[DRBD-user] Cannot synchronize stacked device to backup server with DRBD9

Tue Jun 19 13:06:13 CEST 2018

W dniu 19.06.2018 o 11:34, Lars Ellenberg pisze:
>>> And you cannot be bothered to report "such crashes"
>>> in a way that makes it possible to understand and fix those?
>>>
>>> "random system crash" is not good enough :-/
>>>
>>
>> Yep, i know it is not enough to find a reason of this crashes, and that why
>> i don't reported this separately, i asked only why stacking solution does
>> not work in my case :).
>>
>> Sorry but i cannot wrote to much more, this happening on production
>> environment and i cannot make tests there.
>> I can add:
>> - simple tests to reproduce this situation, but without high disk usage does
>> not create crashes
>> - problems started after upgrade from drbd 9.0.12 to 9.0.14 and drbd-utils
>> 9.3.0-1ppa1~xenial1 to 9.4.0-1ppa1~xenial1, before this we dont had such
>> crashes
>> - we have ~15 drbd resources on this environment, with high IO in random
>> pattern (databases, indexers, git, file servers, kvm etc)
> 
> Can you be more specific, what exactly is "crash"?
> Any "final words" from the kernel?
> You should capture kernel messages somewhere,
> even more so on a prod environment.
> 
> We have (test) environments with several thousand resources,
> and obviously produce heavy load, we have customers with prod
> environments with 1000+ resources, and "heavy load"...
> yes, they sometimes have problems, which we then help to solve.
> But nothing that would even remotely deserve the label "crash",
> not for a long time, anyways.
> So it is not at all "obvious" what your crashes may be.

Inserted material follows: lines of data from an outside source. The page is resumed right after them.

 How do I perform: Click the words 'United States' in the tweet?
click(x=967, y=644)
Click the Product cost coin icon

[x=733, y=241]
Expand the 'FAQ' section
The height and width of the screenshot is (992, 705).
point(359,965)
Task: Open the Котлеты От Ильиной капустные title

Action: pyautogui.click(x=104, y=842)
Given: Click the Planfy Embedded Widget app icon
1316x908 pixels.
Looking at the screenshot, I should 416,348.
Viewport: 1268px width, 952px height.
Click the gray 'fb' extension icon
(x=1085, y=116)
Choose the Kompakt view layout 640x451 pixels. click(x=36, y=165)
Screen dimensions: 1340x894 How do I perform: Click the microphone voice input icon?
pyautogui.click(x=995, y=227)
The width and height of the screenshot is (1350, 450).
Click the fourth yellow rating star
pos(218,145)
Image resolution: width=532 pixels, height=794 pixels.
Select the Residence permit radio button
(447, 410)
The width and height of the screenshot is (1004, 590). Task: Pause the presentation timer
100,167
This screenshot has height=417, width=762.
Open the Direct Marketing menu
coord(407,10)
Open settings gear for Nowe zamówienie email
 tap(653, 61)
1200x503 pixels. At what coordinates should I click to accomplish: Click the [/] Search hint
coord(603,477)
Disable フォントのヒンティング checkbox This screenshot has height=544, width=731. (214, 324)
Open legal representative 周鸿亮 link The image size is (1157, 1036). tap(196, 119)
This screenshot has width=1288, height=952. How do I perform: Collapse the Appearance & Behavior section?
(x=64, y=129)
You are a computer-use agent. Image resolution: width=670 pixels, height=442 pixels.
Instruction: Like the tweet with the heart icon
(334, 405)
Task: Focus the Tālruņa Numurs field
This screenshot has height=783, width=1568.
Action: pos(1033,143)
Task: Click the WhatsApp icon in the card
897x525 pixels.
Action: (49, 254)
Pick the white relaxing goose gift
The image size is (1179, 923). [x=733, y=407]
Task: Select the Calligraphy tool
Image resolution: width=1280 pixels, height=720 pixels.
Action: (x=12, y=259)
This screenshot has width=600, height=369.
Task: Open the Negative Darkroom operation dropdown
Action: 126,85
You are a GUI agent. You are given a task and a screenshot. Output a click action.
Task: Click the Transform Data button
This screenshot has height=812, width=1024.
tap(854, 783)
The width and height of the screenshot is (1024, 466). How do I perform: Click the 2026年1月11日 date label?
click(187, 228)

I dont have any useful crash messages, but i will describe what i have 
done and what tested, maybe it could help. Unfortunately i cannot make 
more tests there, at least until next crash will happened :)

This crash could be a fresh problem, it happened after upgrade to last 
versions, ~3 weeks after 9.0.14 was released. Maybe other clients does 
not update its versions, or it is specific only for our 
hardware/configuration. W have multi resource configuration, we dont use 
multi volumes in one resource to use the same connection (this is in plans).

We got it two times:
- first in the middle of night, a few hours after drbd upgrade, when we 
made automatic verifications with final disconnect/connect
- second in the morning, the same day what first crash, when i tried to 
execute drbdadm disconnec/connect to reconnect backup server. Crash 
happened just after drdbadm connect command.

In first crash there was IO generated by backups/verifications.
Second time it was morning rush hours, where all systems where fully 
saturated.
The same day, on "silent" hours, when IO was low and there was no users, 
i tried to execute many connect/disconnect commands and cannot crash 
system. I dont tried to do it again on high IO.

In the same time, on second identical system, but with other services 
and much lower IO load we dont had any crashes.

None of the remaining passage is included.